Data listing:
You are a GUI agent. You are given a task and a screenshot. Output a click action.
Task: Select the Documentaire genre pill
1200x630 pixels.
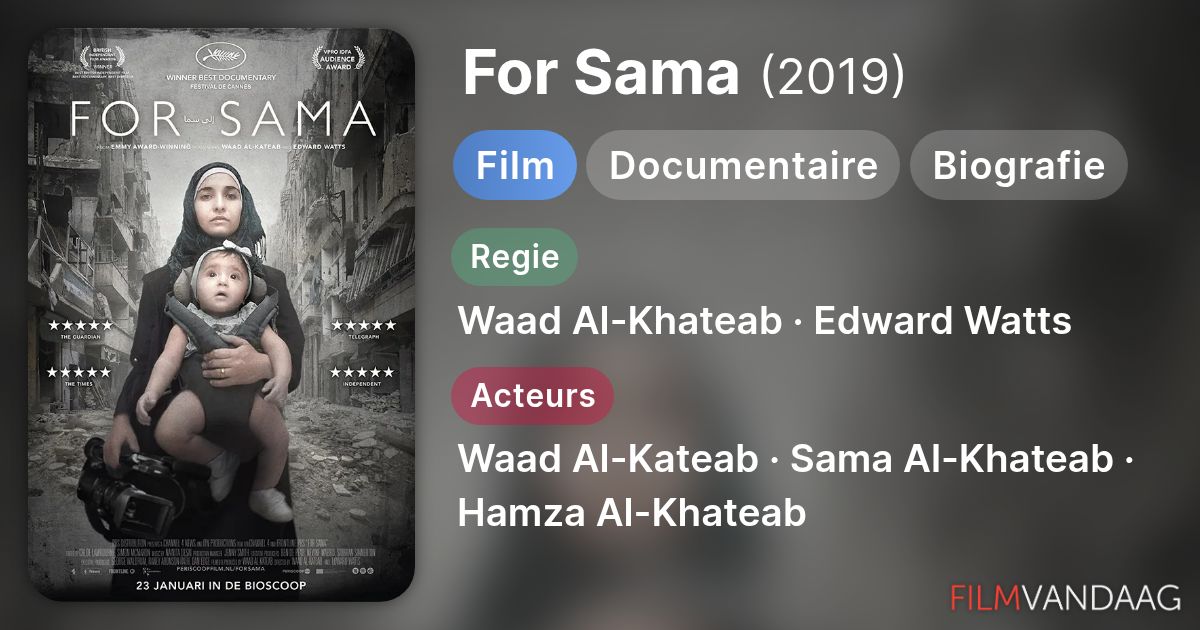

==

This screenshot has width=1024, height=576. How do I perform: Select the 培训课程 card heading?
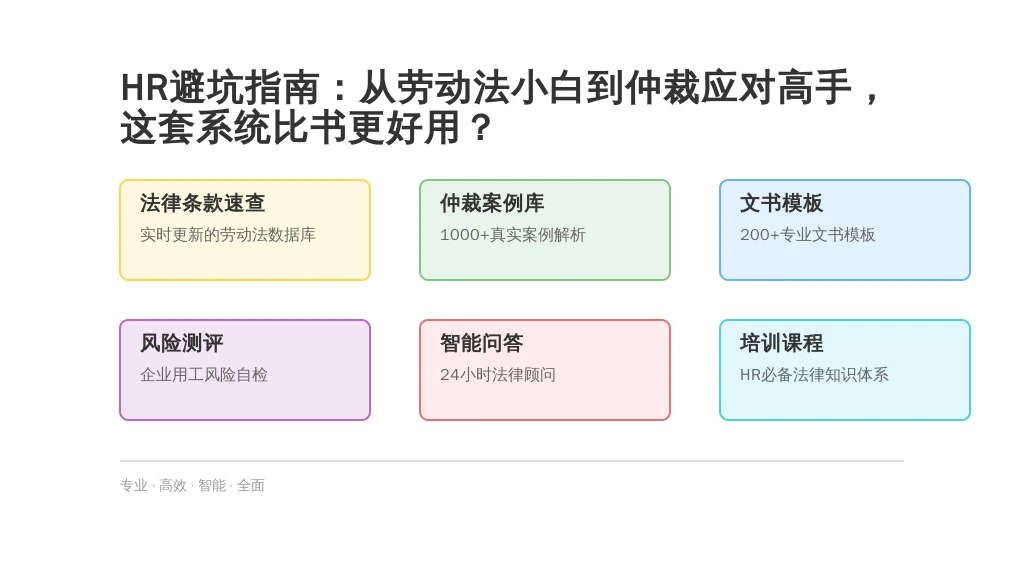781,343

Activity: From the material above, copy exactly the lines between the line holding "You are a GUI" and the line holding "1200x630 pixels.", inclusive, and only those.

Exercise output:
You are a GUI agent. You are given a task and a screenshot. Output a click action.
Task: Select the Documentaire genre pill
1200x630 pixels.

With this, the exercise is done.